(Available data)

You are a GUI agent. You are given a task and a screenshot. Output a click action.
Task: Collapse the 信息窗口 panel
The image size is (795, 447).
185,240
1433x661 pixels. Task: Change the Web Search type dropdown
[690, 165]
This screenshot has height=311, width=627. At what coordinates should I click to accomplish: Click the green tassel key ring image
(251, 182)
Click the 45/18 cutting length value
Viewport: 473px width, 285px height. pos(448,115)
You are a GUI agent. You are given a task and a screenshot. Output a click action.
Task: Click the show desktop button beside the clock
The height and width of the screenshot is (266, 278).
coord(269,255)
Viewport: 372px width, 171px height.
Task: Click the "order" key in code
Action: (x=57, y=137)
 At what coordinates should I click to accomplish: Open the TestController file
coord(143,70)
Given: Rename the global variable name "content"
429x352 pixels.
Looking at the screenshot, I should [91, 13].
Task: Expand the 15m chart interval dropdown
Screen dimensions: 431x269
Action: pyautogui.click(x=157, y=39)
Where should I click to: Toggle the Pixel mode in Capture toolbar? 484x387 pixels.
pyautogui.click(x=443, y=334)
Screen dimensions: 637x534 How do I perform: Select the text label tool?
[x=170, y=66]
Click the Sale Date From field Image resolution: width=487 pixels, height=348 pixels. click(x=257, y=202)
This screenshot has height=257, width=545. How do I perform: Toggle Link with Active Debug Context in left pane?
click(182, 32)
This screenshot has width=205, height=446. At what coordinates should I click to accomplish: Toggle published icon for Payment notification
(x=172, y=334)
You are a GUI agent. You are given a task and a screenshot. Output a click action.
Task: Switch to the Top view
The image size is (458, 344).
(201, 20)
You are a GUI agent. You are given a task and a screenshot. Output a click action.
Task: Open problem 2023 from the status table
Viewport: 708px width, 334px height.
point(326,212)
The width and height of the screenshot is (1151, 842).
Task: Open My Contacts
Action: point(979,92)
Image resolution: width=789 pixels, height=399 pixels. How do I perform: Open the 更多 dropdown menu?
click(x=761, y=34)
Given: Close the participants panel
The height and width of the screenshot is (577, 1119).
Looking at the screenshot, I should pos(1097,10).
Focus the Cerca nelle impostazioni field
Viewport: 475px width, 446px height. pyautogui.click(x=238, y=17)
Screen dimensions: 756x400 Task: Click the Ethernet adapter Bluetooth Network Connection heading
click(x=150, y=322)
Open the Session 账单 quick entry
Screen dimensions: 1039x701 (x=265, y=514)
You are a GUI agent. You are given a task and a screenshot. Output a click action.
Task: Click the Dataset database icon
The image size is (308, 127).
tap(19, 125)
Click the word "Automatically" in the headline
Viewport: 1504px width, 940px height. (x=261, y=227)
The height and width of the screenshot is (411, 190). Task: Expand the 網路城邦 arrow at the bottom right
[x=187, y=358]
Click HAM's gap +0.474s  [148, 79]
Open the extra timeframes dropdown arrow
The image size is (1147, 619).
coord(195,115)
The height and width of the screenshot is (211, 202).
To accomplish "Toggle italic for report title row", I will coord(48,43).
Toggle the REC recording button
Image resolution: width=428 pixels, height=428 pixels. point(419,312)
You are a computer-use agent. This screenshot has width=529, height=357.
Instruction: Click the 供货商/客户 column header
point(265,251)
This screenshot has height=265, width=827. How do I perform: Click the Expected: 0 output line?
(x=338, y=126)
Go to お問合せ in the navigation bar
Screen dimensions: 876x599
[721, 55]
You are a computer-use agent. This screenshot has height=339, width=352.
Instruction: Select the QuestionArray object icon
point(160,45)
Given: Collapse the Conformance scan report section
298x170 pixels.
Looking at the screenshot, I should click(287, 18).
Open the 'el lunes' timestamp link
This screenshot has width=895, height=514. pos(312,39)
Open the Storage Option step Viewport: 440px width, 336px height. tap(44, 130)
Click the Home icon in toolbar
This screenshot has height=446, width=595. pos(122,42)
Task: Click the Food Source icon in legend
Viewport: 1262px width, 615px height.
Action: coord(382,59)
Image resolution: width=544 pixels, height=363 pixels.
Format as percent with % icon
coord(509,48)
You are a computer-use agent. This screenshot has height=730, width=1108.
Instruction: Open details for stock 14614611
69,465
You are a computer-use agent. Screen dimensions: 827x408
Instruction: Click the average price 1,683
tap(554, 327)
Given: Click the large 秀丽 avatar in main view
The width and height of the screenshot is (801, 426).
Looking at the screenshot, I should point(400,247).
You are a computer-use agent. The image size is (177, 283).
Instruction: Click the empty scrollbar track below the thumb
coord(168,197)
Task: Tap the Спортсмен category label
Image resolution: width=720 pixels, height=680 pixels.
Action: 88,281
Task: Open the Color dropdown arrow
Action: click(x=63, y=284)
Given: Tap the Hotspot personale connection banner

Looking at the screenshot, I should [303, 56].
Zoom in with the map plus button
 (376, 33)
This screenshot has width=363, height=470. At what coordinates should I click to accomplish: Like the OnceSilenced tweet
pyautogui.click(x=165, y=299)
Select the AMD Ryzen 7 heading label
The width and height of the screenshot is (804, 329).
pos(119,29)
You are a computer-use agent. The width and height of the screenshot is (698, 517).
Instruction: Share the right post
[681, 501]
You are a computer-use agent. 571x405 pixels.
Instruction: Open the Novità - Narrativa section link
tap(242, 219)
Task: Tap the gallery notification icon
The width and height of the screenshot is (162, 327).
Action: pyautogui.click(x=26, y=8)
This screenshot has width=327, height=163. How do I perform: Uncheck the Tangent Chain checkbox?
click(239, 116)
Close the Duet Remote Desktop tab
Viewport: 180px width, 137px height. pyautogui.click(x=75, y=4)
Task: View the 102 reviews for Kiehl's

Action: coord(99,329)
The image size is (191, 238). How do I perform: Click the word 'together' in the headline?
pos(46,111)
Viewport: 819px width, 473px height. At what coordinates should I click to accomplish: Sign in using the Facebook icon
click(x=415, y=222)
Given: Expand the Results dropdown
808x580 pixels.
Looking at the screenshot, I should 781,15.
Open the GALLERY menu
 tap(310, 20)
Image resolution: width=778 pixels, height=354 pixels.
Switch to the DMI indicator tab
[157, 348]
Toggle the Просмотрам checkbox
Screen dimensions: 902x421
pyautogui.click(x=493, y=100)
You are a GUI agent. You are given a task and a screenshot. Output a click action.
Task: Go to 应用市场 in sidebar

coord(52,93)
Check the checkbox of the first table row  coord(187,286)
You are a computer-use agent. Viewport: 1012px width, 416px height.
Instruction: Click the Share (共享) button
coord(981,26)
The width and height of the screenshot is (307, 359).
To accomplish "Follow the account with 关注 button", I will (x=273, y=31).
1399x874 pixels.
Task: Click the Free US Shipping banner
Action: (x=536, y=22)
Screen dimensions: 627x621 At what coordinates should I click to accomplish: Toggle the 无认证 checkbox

(End Available data)

Work item — From the data above, copy every line where "Collapse" appears.

Written solution —
Task: Collapse the 信息窗口 panel
Given: Collapse the Conformance scan report section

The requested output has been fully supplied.